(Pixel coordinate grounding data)
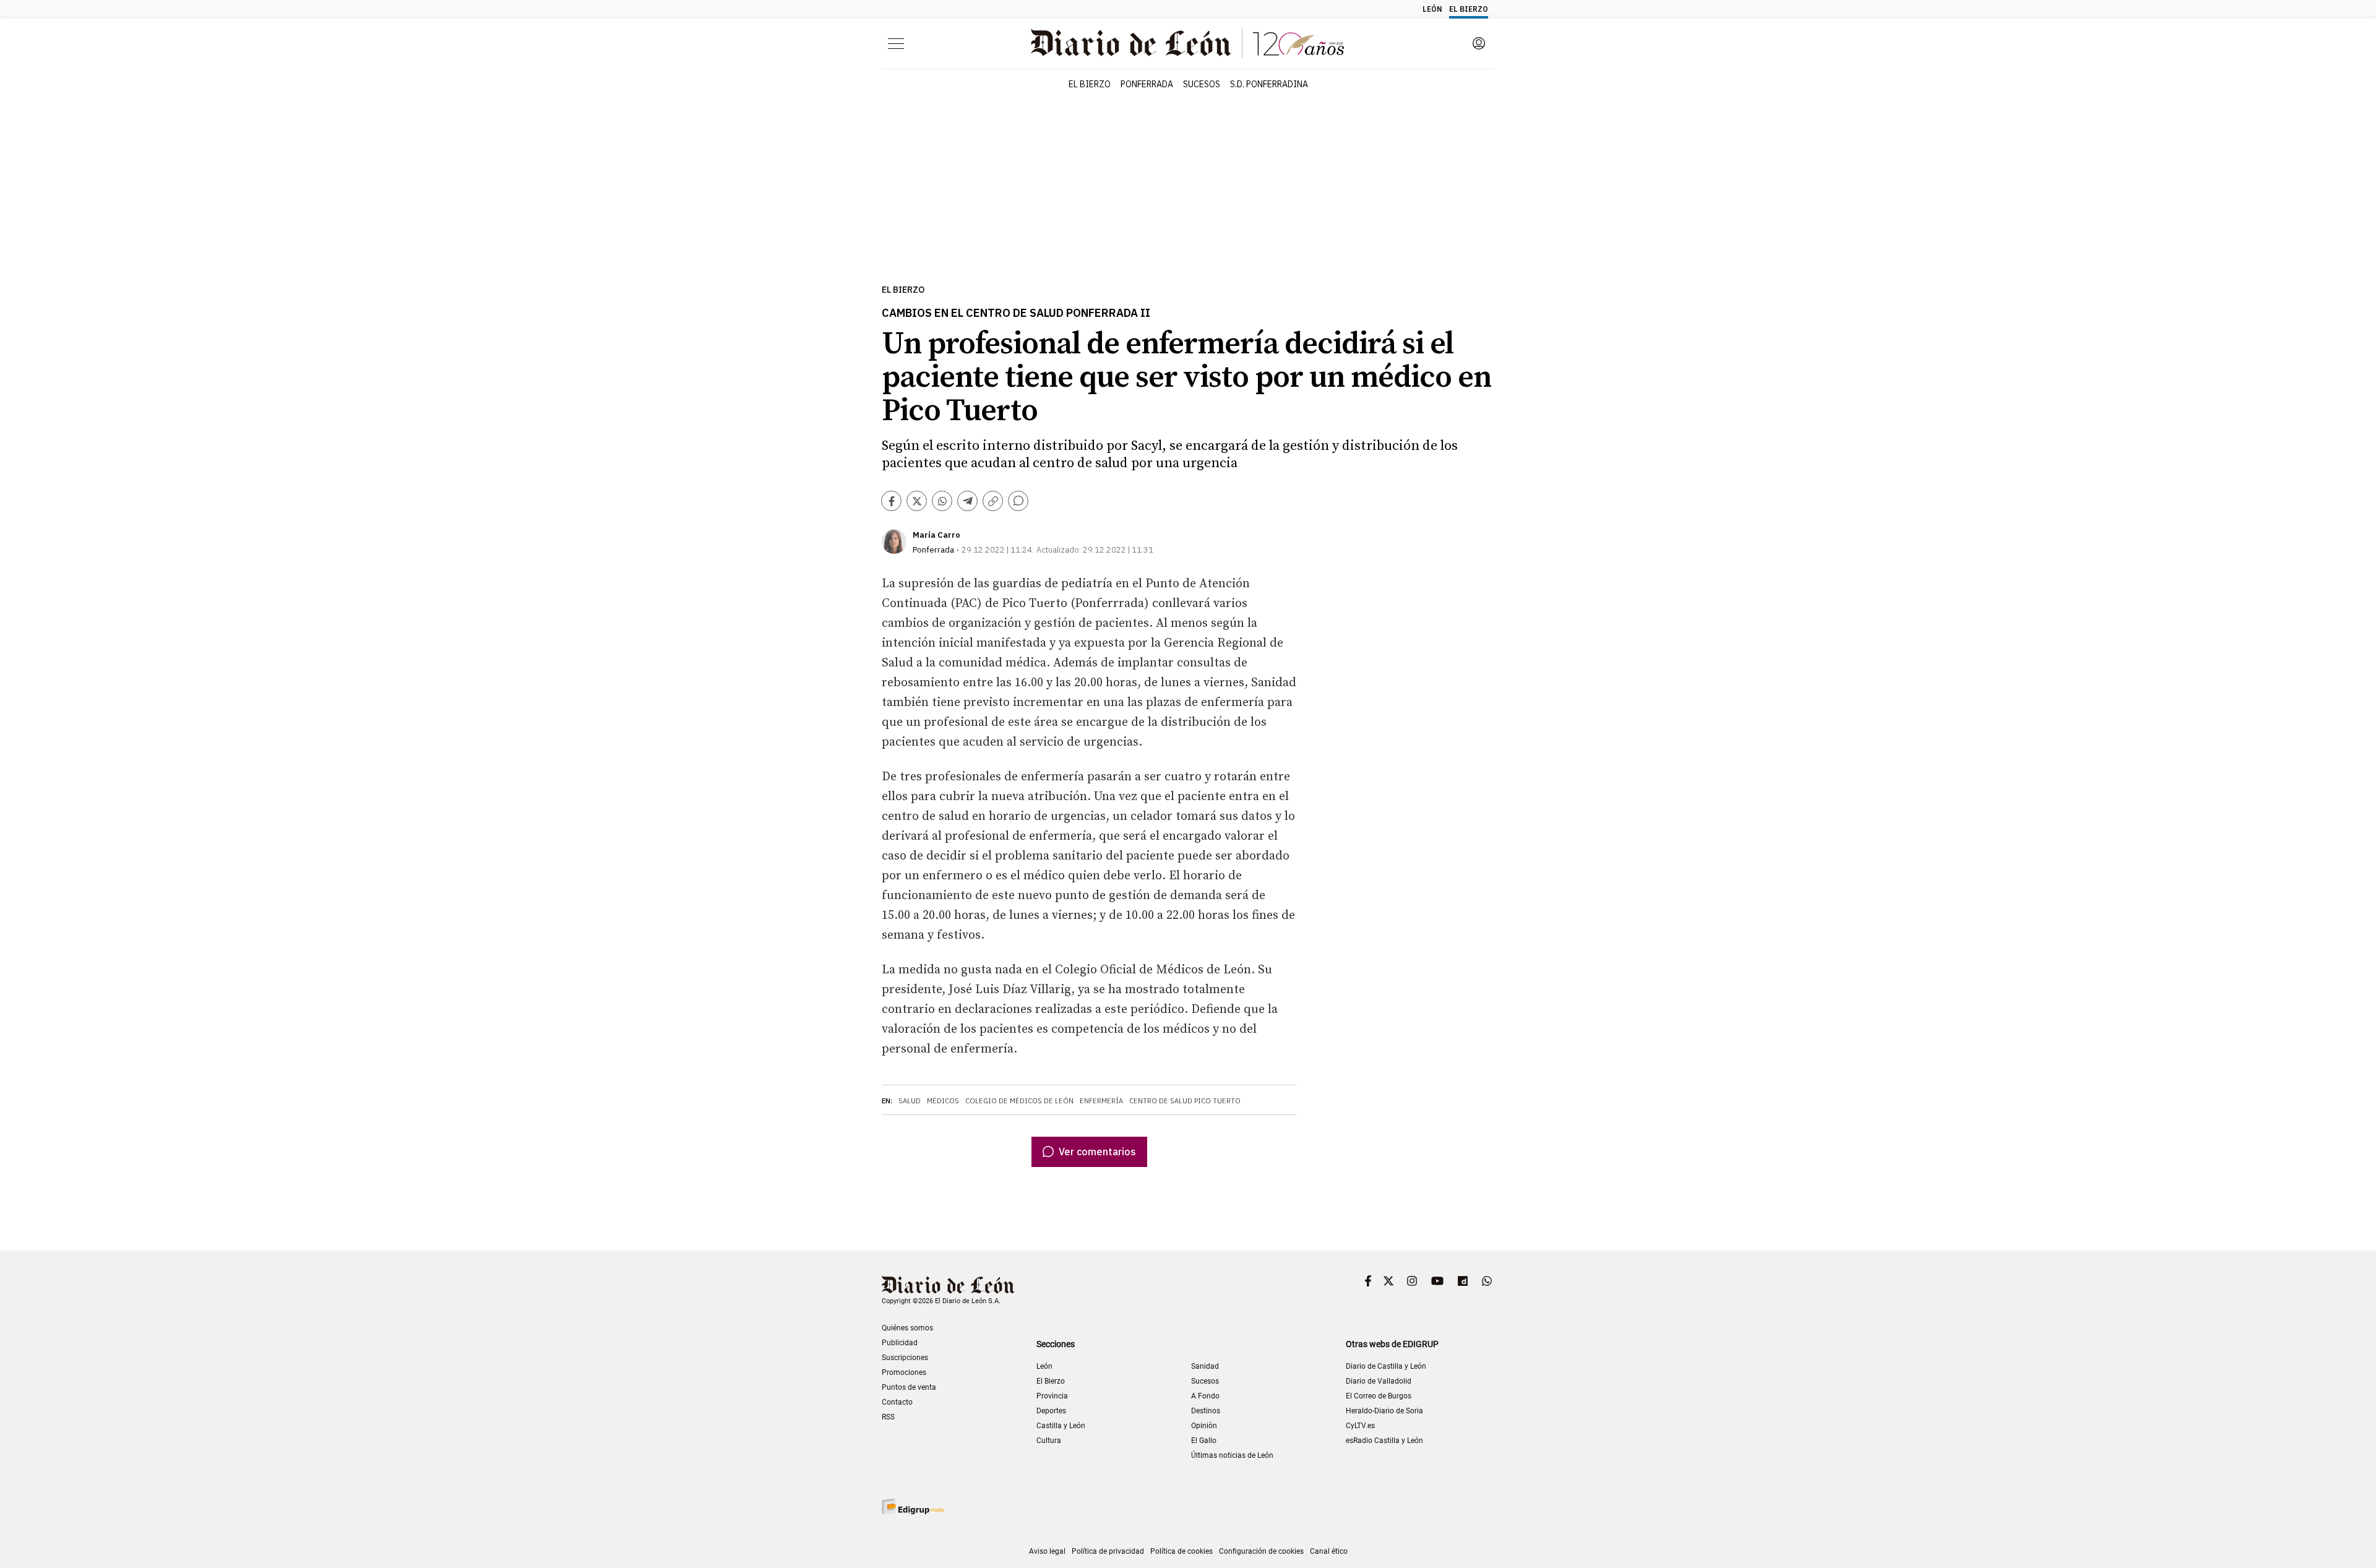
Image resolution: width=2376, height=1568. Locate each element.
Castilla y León (1060, 1425)
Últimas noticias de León (1232, 1455)
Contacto (897, 1402)
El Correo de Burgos (1378, 1396)
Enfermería (1101, 1100)
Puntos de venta (909, 1387)
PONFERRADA (1147, 84)
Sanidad (1205, 1366)
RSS (888, 1417)
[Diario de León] (948, 1286)
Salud (909, 1100)
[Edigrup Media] (913, 1506)
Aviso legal (1047, 1551)
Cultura (1048, 1440)
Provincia (1052, 1396)
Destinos (1205, 1410)
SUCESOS (1201, 84)
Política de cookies (1181, 1551)
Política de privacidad (1108, 1551)
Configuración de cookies (1261, 1551)
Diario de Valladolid (1378, 1381)
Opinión (1204, 1425)
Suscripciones (905, 1357)
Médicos (943, 1100)
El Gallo (1203, 1440)
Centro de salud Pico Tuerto (1185, 1100)
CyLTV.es (1360, 1425)
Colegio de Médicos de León (1019, 1100)
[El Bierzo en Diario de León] (1187, 43)
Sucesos (1205, 1381)
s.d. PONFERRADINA (1269, 84)
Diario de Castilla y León (1386, 1366)
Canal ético (1329, 1551)
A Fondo (1205, 1396)
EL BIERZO (1090, 84)
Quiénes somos (907, 1328)
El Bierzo (903, 290)
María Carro (936, 535)
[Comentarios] (1018, 500)
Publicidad (900, 1342)
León (1044, 1366)
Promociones (904, 1372)
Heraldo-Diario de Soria (1384, 1410)
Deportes (1051, 1410)
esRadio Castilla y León (1384, 1440)
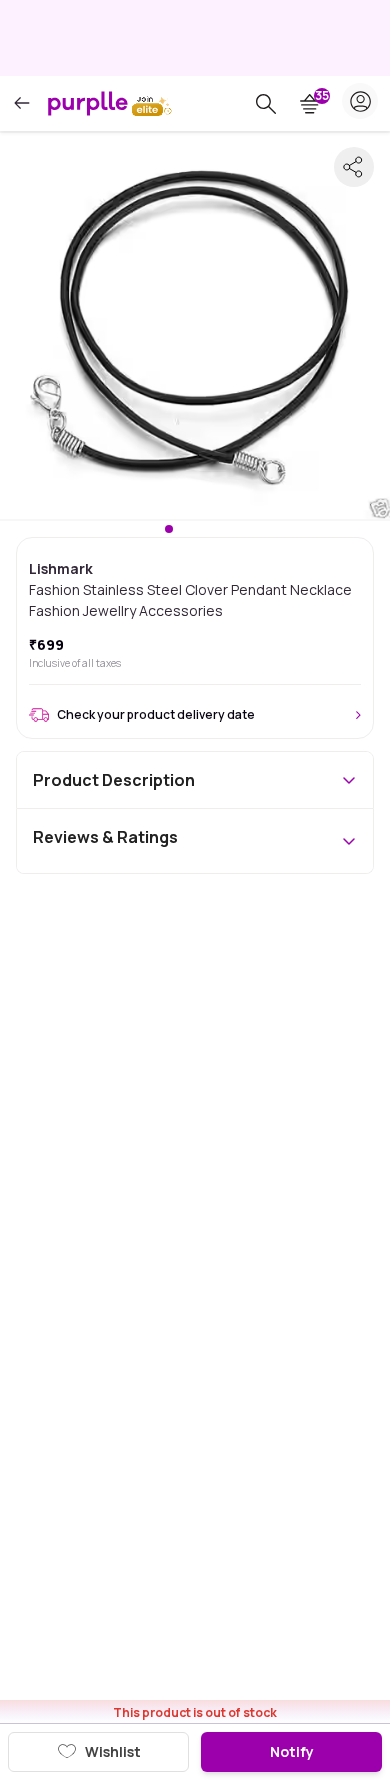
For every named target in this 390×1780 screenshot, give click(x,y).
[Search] (266, 104)
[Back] (22, 103)
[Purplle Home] (88, 103)
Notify (292, 1751)
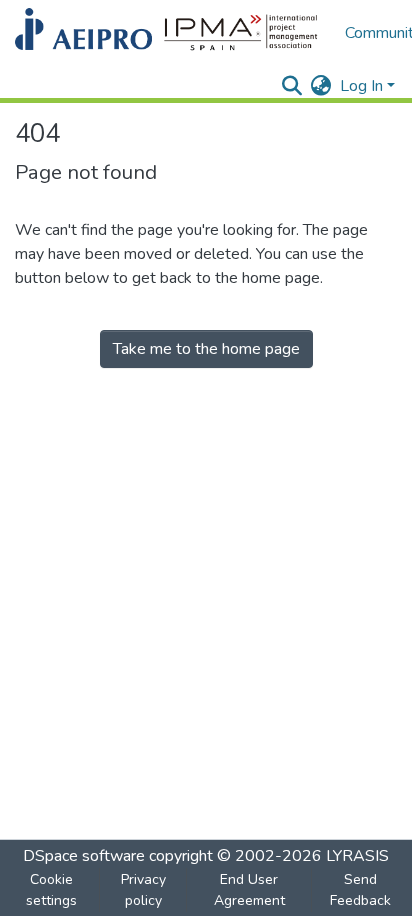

• _PROBLEM DESCRIPTION_
Every line in the entries above that has the word "cookies" should be identified and copied.

• _ANSWER TO THIS PROBLEM_
Política de cookies (1181, 1551)
Configuración de cookies (1261, 1551)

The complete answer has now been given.